Love Rant: Conversations With the Broski (Episode 2)

This conversation illustrates my brother's and mine relationship in a nutshell. This is also why unlimited texting was invented:


BROSKI: (via text message)

ME: Yiiiiiiiikes!!! Stay warm and be safe driving!

BROSKI: I'm gunna shoot myself. Tell everyone I love them.

ME: Stop it. Don't even joke like that. Not funny. Put on your man pants and shovel your damn car out.

BROSKI:You put your man pants on and...and...yea!

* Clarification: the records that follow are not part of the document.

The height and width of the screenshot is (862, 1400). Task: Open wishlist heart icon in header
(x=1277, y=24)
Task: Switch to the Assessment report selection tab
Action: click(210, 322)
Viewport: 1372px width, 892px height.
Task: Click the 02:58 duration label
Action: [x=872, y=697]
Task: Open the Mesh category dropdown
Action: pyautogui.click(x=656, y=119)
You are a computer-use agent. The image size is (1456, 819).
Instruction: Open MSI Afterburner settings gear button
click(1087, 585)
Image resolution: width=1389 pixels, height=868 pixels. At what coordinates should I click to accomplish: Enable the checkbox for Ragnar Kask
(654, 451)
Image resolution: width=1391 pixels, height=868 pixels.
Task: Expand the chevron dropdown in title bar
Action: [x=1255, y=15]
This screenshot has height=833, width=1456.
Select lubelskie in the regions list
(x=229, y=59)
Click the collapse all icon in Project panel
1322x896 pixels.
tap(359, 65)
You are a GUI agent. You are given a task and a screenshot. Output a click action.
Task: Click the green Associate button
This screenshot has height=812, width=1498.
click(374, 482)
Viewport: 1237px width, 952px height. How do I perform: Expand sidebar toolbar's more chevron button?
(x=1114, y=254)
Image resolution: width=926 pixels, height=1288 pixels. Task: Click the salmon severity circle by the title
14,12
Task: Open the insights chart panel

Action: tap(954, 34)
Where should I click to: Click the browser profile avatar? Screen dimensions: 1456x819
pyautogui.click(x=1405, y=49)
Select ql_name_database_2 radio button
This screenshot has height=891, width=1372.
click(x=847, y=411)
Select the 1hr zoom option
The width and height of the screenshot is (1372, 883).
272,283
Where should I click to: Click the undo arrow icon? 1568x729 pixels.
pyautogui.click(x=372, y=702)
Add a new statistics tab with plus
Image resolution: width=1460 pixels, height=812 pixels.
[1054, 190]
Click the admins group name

ME: Hey. You didn't live through Snowpocalypse Chicago 2011. That's a weenie snowfall you got there.

BROSKI: Baaaaahahaha imagine having four of those...that's Menomonie....and I don't know if you looked at the date...it's late f@$%&*$ March!

ME: Um. In Snowpocalypse? There were drifts higher than me! And the wind blew in Abominable Snowmen that I had to fight off with only a shovel.

BROSKI: We had dragons that ate people.
BROSKI: And no offense but snow higher than you...not that big of a deal.

ME: You haven't seen me since Snowpocalypse. I never told you that one of the Abominable Snowmen chewed off my arm!
ME: I love you. I'm sorry it snowed.

BROSKI: I love you too. Dragon bit my head off. Doctors don't know how I survived.
BROSKI: Oh, I forgot. When you would be looking up for the dragons, scared...they would have leprechauns come kick you in the shins...

ME: The Abominable Snowmen can shoot lasers out of their eyes.

BROSKI: Pfff garbage can lid...reflect that shit right back at them.

ME: But the lids in Mt. Prospect are made of plastic!! The plastic melted when I tried to reflect the lasers back and shot in my eye! Now I'm blind.

BROSKI: Um. I have no head. boohoo blind.

ME: Shouldn't you be in class?

BROSKI: Shouldn't you be at work?

ME: Um. No. Not yet, thank you very much. Now pay attention!

BROSKI: To the leprechauns and dragons? Good idea.

ME: Just be safe out there, Headless-Broski. Love you.